HPC-1/syntaxin 1A is a C-terminal anchored neuronal membrane protein, of which all of the N-terminal regions are located on the intracellular side, and it interacts with presynaptic membrane proteins, synaptic vesicle proteins and soluble N-ethylmaleimide-sensitive fusion protein attachment proteins (SNAPs). HPC-1/syntaxin 1A has been proposed to act as a target SNAP receptor (t-SNARE) in the neuron and contributes to the vesicle docking/fusion process during the fast exocytosis at the presynaptic active zone. However, studies using an electron-microscope revealed that HPC-1/syntaxin 1A distributed not only at the presynaptic region but throughout the whole axonal membrane, and the functions of this axonal HPC-1/syntaxin 1A remain completely unknown. To investigate its physiological role, we attempted to inhibit the function of HPC-1/syntaxin 1A in cultured neural cells by following two methods. First, de novo synthesis of HPC-1/syntaxin 1A was inhibited by an application of antisense oligonucleotide in cultured adult rat dorsal root ganglion (DRG) neurons. Second, antibody against HPC-1/syntaxin 1A was applied intra-axonally in the cultured chick retinal ganglion neuron.
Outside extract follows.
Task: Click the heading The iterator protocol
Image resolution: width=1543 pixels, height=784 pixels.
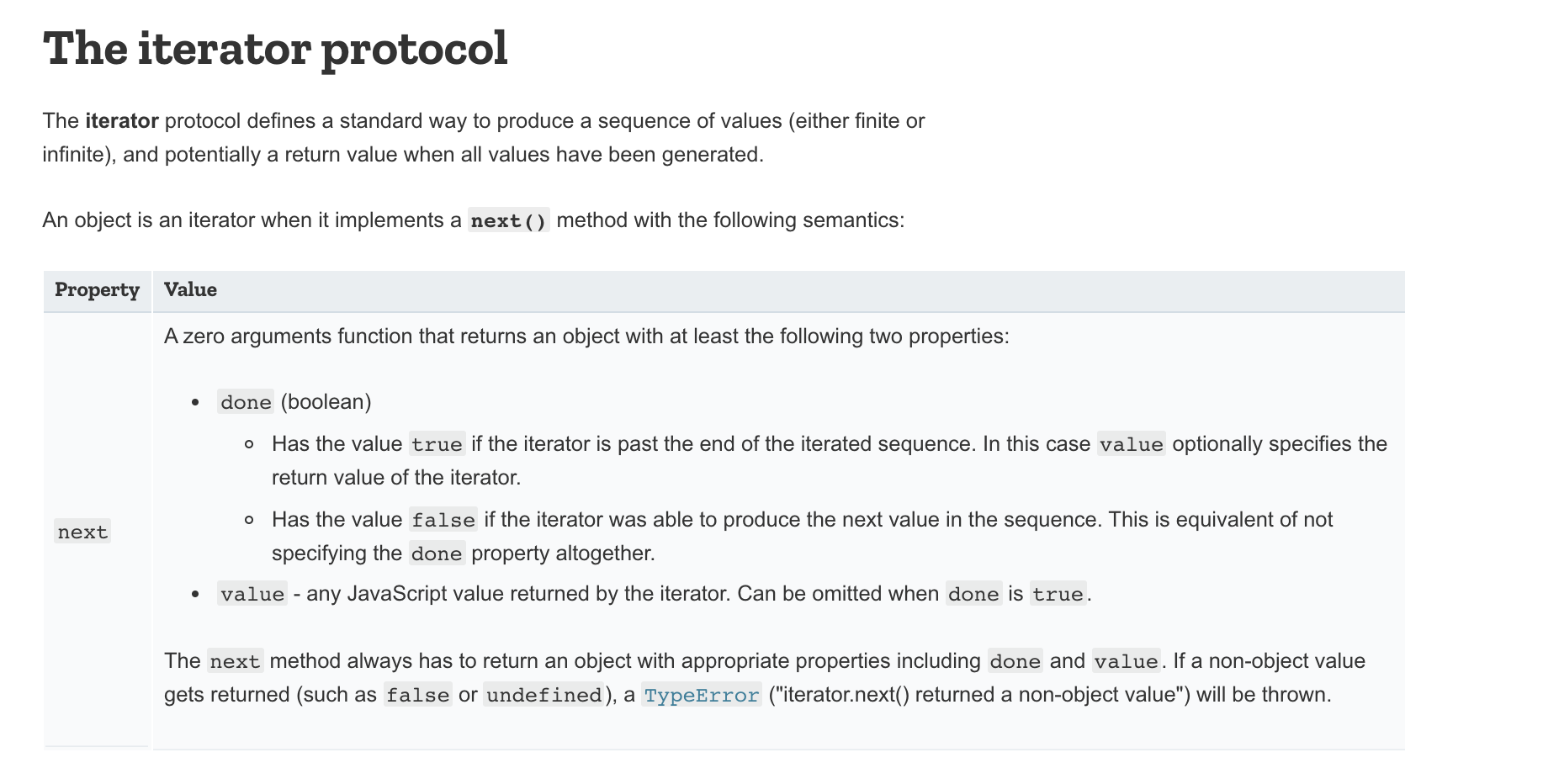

Both treatments, which were expected to downregulate the function of HPC-1/syntaxin 1A, consistently elicited an enhancement of the axonal sprouting. These results suggest that the axonal HPC-1/syntaxin 1A would physiologically suppress the excess axon-collateral sprouting. Downregulation of HPC-1/syntaxin 1A expression may underlie the control of collateral sprouting and synapse formation during development and memory processes.